■ **YOUR INSTRUCTIONS**:
List every line of the entries below that contains the string "Switch", copying each such line in full.

Entries drawn from a collection:
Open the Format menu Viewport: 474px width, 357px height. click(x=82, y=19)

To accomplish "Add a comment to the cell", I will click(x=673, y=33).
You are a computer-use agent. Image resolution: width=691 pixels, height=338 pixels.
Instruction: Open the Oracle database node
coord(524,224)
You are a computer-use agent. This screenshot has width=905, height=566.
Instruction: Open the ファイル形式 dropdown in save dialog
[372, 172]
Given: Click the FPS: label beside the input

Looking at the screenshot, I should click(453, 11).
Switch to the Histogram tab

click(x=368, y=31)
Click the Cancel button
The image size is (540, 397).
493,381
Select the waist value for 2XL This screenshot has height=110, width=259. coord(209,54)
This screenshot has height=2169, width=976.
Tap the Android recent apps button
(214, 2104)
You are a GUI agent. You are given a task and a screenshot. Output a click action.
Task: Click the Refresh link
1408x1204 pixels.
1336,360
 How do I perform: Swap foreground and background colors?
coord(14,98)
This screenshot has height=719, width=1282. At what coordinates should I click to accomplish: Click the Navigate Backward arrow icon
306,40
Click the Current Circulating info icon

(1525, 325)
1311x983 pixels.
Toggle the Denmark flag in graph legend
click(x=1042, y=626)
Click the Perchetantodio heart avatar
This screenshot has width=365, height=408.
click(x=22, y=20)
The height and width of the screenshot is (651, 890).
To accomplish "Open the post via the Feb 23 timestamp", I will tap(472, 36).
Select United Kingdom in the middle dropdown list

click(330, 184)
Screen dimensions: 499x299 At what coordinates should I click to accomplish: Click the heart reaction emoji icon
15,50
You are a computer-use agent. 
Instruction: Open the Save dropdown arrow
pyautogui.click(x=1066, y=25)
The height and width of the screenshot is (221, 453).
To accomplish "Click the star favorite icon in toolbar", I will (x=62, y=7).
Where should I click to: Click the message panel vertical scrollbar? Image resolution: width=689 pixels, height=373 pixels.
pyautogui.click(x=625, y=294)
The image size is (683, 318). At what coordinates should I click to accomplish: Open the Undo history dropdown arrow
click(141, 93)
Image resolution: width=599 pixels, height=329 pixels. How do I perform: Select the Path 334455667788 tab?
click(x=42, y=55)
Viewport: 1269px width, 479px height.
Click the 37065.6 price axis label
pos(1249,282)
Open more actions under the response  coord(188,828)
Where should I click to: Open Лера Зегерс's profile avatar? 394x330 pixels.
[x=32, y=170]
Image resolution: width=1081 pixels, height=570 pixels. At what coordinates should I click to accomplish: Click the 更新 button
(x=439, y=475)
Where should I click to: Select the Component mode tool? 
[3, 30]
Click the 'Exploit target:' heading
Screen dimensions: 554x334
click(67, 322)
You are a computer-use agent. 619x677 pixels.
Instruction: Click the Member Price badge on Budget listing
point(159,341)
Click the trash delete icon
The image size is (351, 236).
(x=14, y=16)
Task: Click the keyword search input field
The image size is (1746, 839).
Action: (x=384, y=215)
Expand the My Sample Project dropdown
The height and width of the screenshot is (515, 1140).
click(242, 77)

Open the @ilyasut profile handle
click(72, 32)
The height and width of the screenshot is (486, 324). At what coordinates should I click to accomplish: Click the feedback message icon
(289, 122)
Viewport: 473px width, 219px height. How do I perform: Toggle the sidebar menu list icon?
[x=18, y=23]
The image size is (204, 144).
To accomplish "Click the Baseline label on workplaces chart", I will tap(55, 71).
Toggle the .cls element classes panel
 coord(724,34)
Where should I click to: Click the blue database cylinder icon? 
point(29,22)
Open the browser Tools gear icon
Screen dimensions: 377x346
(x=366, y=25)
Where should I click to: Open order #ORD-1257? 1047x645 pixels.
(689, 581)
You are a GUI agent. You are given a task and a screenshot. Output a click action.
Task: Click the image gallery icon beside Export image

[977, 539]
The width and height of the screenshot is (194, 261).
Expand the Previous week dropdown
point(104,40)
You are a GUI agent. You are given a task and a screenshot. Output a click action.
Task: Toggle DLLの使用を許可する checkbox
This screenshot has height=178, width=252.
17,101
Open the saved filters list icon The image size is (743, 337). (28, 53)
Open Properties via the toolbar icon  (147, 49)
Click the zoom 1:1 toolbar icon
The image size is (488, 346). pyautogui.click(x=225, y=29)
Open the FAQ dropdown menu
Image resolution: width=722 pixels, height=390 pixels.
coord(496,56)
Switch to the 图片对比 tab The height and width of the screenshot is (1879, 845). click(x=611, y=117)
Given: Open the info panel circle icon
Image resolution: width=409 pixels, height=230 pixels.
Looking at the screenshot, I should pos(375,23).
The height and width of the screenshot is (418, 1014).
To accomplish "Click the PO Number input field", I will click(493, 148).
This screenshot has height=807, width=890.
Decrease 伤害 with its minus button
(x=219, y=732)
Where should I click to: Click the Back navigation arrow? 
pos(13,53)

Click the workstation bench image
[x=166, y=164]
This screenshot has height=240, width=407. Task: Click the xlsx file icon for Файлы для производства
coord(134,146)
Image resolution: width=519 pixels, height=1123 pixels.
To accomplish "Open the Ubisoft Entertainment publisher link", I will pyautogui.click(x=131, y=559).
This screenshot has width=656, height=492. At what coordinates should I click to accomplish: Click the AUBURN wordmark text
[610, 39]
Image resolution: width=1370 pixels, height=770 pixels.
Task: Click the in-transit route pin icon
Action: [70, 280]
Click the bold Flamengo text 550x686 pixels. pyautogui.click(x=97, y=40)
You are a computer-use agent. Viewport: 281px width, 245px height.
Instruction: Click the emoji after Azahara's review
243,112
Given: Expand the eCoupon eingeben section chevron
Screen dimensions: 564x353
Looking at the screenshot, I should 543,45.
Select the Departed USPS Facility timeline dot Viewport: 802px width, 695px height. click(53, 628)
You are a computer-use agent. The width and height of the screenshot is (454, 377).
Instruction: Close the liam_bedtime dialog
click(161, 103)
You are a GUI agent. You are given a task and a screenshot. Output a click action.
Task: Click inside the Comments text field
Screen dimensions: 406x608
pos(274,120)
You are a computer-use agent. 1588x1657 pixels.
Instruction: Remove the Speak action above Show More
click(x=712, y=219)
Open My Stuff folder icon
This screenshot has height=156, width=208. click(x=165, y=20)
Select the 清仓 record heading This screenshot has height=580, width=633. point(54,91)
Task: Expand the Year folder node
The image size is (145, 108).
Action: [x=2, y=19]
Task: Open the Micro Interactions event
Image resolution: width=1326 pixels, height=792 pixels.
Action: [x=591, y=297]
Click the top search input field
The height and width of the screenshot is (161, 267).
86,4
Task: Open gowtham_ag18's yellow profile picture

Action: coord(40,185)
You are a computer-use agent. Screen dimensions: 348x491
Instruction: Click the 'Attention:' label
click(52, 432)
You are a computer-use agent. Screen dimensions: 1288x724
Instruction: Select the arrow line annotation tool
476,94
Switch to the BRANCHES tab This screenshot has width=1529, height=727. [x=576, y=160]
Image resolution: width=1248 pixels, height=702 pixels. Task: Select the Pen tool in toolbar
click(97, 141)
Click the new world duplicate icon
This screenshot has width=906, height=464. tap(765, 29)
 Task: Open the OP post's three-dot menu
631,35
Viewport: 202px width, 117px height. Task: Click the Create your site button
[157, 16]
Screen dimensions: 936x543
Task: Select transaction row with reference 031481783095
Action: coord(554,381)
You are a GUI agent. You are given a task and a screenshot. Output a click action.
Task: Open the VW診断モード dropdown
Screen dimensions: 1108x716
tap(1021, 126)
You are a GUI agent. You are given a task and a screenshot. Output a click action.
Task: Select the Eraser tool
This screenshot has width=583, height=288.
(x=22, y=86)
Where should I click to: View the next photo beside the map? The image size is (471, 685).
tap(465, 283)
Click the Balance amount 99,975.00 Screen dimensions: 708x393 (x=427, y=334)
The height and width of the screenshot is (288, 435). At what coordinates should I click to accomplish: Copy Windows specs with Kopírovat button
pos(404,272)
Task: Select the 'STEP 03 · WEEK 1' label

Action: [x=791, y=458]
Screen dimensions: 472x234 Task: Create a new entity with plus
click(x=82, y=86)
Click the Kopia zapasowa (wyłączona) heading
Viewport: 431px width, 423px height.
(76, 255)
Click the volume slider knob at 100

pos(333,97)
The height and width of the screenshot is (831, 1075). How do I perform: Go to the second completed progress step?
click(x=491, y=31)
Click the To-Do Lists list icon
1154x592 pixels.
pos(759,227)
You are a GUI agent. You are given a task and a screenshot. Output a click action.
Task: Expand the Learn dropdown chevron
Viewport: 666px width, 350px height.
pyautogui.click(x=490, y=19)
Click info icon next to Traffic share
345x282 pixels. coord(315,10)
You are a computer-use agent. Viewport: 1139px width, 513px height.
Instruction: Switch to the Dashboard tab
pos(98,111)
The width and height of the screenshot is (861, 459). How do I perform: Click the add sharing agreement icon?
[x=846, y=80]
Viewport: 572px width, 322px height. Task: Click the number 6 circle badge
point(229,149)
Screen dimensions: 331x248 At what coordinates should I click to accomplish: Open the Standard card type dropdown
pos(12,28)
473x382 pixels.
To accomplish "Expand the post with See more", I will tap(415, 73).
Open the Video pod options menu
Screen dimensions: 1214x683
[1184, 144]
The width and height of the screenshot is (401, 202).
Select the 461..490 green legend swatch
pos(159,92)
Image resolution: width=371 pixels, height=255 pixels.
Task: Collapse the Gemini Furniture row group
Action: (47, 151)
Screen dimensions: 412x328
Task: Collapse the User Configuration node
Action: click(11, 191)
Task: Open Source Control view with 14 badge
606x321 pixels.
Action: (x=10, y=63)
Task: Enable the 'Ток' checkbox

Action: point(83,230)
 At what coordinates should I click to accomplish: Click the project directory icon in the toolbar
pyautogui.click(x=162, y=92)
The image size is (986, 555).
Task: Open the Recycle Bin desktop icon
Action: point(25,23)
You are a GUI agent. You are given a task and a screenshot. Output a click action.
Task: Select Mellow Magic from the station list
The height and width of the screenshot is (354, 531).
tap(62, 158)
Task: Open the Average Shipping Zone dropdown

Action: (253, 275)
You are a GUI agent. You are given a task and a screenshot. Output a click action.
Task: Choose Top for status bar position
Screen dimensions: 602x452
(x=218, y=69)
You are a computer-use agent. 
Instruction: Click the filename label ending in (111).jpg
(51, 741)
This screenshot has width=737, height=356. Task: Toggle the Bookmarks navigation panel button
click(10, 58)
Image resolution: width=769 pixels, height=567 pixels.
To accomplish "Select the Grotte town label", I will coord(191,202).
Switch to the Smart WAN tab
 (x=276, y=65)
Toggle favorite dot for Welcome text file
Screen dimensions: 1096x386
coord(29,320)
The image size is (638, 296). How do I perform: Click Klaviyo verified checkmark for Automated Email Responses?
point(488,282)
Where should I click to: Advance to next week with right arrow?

■ **TASK OUTPUT**:
Switch to the Histogram tab
Switch to the 图片对比 tab The height and width of the screenshot is (1879, 845). click(x=611, y=117)
Switch to the BRANCHES tab This screenshot has width=1529, height=727. [x=576, y=160]
Instruction: Switch to the Dashboard tab
Switch to the Smart WAN tab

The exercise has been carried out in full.